There was a time when a lot of books for boys were being published. I know this, because when I was young, my big brother’s room was closer than the local library and I was lazy, so I used to raid his bookcase. I was rewarded with finds like My Side of the Mountain, Gull Number 737, The Mad Scientists Club, and a lot of other good “boy books” that were popular those days.
At school, the books we had to read were also “boy books” (Shane, The Call of the Wild, Johnny Tremain, etc.). When we girls complained, the teachers would say it was because girls would read “boy books” but boys didn’t like “girl books.” I knew this to be true from personal experience, and when the trend continued in high school with A Separate Peace, The Great Gatsby and The Old Man and the Sea, I didn’t think too much about it. The books were good, and if I needed a “girl book” fix, I could just go to the library.

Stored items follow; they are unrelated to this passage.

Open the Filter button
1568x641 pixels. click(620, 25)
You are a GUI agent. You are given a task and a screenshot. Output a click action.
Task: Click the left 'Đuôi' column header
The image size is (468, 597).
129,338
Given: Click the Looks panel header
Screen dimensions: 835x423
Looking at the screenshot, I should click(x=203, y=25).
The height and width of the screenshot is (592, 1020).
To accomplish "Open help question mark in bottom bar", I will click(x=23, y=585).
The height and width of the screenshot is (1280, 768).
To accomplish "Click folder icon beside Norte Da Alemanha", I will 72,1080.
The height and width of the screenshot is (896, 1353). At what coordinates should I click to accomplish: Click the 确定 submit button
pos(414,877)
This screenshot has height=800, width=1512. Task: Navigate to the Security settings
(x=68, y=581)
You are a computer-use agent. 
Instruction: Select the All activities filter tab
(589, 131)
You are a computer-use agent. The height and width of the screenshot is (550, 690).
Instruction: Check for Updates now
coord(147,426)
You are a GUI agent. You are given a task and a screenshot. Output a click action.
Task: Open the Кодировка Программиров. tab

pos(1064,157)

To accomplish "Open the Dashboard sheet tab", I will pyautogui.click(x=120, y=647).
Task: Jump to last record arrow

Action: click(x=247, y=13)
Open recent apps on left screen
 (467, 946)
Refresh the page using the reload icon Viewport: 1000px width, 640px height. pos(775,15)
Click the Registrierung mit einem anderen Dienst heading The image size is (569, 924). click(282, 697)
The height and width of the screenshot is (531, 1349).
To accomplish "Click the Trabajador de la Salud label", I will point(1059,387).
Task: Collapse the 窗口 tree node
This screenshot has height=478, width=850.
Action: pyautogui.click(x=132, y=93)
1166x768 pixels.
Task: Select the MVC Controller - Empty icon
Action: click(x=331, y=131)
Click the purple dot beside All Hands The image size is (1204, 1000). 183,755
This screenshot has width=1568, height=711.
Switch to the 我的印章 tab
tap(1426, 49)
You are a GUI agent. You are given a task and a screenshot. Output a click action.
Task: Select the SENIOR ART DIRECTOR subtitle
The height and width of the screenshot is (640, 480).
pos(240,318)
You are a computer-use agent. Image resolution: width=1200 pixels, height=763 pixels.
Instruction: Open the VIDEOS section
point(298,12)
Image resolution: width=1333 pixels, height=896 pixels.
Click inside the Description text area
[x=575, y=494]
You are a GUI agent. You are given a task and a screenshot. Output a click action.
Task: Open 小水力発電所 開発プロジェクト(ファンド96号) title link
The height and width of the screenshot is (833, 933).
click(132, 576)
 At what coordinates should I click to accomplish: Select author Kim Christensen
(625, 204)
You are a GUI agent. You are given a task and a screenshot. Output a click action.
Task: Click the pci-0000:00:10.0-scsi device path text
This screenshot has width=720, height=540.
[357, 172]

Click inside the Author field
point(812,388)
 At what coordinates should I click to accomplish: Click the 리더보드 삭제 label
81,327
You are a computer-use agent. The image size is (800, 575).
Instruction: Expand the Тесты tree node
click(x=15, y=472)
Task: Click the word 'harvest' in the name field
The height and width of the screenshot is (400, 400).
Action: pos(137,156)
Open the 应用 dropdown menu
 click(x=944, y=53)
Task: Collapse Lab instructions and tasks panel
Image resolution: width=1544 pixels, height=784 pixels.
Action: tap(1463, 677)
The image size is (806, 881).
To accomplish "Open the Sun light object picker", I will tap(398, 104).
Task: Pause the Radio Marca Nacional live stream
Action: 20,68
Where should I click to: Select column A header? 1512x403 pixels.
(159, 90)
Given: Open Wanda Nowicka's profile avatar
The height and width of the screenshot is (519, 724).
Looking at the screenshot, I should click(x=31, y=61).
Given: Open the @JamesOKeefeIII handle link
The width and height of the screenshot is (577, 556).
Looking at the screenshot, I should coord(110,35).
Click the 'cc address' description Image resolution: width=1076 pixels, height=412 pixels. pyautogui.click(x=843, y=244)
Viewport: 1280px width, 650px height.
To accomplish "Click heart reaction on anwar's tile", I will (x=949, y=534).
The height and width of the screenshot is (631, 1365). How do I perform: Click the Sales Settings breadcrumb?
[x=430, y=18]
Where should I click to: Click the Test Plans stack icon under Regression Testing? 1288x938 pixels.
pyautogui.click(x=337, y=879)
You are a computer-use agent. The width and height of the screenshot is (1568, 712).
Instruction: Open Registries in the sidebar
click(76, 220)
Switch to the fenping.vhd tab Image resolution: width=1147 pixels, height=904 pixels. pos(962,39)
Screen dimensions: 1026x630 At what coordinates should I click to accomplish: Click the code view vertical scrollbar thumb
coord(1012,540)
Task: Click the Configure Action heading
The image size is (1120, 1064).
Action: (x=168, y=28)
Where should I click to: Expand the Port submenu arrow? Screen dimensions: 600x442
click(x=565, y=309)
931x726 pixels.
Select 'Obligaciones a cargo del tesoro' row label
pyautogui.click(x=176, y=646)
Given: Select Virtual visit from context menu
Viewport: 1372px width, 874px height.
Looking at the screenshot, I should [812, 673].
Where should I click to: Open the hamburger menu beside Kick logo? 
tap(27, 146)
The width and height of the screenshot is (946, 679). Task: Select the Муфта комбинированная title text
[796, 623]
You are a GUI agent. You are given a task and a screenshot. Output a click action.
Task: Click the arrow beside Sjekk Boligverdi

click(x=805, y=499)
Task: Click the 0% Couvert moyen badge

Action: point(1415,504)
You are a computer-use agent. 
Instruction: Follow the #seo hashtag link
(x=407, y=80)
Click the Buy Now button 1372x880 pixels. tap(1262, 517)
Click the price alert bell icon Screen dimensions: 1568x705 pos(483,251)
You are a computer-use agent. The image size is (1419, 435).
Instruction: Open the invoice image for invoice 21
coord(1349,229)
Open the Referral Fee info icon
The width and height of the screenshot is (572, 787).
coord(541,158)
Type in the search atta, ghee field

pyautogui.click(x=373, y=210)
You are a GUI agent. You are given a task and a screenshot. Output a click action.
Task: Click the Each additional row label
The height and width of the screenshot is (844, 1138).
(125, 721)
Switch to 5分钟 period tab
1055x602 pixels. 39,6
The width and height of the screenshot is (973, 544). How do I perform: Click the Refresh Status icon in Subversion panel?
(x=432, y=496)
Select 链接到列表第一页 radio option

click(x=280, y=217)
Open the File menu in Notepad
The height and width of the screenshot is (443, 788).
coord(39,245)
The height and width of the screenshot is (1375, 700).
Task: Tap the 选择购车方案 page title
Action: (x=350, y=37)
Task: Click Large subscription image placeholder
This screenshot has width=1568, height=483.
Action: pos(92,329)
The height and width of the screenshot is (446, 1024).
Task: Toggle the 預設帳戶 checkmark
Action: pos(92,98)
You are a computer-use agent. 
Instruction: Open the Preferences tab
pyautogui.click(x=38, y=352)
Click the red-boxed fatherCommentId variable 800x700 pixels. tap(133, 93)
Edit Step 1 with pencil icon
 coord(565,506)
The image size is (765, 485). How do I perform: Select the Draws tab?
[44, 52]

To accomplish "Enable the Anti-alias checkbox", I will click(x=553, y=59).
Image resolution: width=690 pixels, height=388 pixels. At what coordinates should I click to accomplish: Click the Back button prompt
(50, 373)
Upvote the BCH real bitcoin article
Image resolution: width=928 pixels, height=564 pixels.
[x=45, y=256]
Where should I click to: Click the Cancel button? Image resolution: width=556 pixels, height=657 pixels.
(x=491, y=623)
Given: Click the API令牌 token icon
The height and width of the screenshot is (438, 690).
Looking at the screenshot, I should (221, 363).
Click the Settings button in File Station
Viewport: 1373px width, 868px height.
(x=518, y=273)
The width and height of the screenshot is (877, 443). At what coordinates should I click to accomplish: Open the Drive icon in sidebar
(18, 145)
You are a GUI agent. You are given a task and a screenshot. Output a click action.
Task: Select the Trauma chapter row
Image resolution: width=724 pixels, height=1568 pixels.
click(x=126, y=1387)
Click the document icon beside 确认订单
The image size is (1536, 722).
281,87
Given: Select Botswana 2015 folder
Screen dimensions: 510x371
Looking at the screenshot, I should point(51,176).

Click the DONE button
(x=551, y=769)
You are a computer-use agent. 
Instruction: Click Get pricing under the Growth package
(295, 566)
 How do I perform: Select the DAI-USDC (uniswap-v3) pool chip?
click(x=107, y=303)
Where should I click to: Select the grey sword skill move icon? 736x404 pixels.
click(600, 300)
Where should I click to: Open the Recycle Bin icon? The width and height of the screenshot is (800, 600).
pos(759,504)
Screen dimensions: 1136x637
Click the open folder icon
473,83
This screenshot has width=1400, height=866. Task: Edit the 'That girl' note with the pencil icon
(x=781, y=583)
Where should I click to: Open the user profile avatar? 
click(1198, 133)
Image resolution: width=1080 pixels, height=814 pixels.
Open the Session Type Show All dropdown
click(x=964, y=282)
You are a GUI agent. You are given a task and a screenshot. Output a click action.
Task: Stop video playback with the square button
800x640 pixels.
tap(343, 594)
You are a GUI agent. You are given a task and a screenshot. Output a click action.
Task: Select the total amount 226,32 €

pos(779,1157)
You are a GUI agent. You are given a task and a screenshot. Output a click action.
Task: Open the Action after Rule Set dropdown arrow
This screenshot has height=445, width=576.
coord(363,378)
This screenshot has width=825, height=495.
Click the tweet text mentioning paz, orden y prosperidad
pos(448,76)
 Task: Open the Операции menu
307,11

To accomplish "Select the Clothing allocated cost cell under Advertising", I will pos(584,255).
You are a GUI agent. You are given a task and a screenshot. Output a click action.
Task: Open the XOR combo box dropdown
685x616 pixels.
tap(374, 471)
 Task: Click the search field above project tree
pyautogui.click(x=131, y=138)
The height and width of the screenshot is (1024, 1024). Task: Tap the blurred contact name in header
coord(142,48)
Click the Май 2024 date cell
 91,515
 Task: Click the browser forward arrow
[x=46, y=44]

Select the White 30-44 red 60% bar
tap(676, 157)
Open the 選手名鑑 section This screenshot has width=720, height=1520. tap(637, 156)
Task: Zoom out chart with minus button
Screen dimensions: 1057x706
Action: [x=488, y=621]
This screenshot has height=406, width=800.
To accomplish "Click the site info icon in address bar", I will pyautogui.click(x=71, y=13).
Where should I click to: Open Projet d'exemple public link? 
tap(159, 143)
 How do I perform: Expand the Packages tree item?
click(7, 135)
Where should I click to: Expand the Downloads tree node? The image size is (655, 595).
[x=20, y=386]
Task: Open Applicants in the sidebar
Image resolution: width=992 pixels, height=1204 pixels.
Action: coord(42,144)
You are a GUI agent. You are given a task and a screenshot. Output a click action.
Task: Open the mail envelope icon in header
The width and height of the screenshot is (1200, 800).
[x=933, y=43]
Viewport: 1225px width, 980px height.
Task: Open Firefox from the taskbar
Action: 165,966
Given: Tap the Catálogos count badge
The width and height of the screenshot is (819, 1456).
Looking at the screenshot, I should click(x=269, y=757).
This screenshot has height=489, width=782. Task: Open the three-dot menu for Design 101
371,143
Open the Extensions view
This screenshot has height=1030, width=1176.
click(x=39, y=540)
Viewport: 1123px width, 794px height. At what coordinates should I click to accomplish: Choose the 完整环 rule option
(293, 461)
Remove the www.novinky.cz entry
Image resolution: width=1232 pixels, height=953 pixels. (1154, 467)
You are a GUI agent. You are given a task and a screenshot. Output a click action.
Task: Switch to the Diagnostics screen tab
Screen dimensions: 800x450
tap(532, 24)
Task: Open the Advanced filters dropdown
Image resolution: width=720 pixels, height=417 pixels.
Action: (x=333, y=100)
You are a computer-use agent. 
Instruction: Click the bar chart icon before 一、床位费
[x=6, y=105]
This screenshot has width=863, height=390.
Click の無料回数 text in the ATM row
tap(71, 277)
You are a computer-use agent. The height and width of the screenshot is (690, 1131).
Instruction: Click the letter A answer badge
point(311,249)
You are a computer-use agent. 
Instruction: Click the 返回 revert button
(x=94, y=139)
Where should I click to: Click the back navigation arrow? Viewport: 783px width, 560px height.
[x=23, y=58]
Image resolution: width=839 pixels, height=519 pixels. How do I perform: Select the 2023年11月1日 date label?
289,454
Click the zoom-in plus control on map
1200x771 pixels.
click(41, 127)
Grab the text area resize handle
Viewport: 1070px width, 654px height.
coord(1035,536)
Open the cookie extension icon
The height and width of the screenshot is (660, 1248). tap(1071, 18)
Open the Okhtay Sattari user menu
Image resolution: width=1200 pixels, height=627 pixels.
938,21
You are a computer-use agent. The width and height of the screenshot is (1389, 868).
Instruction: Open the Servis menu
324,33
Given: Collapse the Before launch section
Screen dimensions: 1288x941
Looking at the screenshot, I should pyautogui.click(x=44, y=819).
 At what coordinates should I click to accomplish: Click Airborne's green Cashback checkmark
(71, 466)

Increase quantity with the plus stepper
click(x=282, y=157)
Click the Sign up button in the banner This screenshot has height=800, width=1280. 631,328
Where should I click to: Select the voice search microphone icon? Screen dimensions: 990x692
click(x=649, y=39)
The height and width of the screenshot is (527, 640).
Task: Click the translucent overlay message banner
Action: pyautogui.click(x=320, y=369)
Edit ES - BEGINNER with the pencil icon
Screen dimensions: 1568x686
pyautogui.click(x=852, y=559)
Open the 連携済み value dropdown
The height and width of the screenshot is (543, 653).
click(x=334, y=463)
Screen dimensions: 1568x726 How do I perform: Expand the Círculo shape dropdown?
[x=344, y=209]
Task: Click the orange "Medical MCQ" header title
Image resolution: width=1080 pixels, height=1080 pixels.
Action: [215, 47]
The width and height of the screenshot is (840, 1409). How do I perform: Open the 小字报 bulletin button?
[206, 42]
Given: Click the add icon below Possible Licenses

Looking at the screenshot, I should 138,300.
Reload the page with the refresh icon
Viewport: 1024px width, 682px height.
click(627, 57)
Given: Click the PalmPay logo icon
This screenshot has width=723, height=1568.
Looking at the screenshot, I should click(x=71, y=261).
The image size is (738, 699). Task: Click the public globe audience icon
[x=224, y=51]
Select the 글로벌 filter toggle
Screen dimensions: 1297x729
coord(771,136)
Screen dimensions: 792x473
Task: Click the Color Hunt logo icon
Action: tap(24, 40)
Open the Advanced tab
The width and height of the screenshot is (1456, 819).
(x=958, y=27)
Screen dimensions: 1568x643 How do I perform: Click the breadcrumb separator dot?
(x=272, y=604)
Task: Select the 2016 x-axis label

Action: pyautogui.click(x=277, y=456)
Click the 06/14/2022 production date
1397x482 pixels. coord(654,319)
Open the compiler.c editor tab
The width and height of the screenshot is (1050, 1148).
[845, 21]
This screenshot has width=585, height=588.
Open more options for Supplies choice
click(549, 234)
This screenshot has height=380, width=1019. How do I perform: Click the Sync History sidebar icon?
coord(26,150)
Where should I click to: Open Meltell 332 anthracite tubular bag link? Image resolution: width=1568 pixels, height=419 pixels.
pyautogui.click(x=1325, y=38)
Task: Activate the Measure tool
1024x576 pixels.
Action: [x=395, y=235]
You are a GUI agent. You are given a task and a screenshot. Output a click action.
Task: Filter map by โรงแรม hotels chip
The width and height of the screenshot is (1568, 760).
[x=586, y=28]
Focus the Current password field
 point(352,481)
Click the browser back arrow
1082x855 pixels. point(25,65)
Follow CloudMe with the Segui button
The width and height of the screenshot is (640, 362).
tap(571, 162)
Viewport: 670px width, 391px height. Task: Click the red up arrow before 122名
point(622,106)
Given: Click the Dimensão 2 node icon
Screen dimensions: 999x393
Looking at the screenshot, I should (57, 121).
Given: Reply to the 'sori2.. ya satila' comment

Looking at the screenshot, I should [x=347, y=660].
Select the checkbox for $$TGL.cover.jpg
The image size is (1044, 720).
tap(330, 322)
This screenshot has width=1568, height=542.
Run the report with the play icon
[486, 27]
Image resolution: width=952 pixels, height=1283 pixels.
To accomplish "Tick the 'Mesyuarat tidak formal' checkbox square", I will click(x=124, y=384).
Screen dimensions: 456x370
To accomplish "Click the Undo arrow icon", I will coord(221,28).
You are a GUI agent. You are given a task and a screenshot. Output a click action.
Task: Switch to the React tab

Times have changed. My going-into-sixth-grade son has had to read Caddie Woodlawn, Sarah Plain and Tall, Alice in Wonderland, and a host of other “girl books” at school. Consequently, he has become so turned off by what he perceives as fiction that I’ve had to bribe him with computer time to get him to read it at all. When I take him to the library, there are virtually no good modern “boy books,” and all but the classics have been sold off at library sales, so he’s been borrowing Jules Verne.
I’ve had the gut feeling that if he just read the right book, he would see that reading can be fun as well as informative. After a lot of thought, and one failed attempt with From the Mixed-Up Files of Mrs. Basil E. Frankweiler (another “girl book”), I have finally hooked him with one of the titles from my brother’s bookcase, The Wonderful Flight to the Mushroom Planet. He read it on his own, and actually asked me if I would buy the sequel for him.
I suspect that the well-meaning movement to empower girls in the 1980’s and 90’s spawned an inadvertent backlash against boy titles as the girls of my generation became agents, editors and teachers. It’s nice that girls are able to read things in school now that interest them, but the boys should at least be able to find something that they like at the library.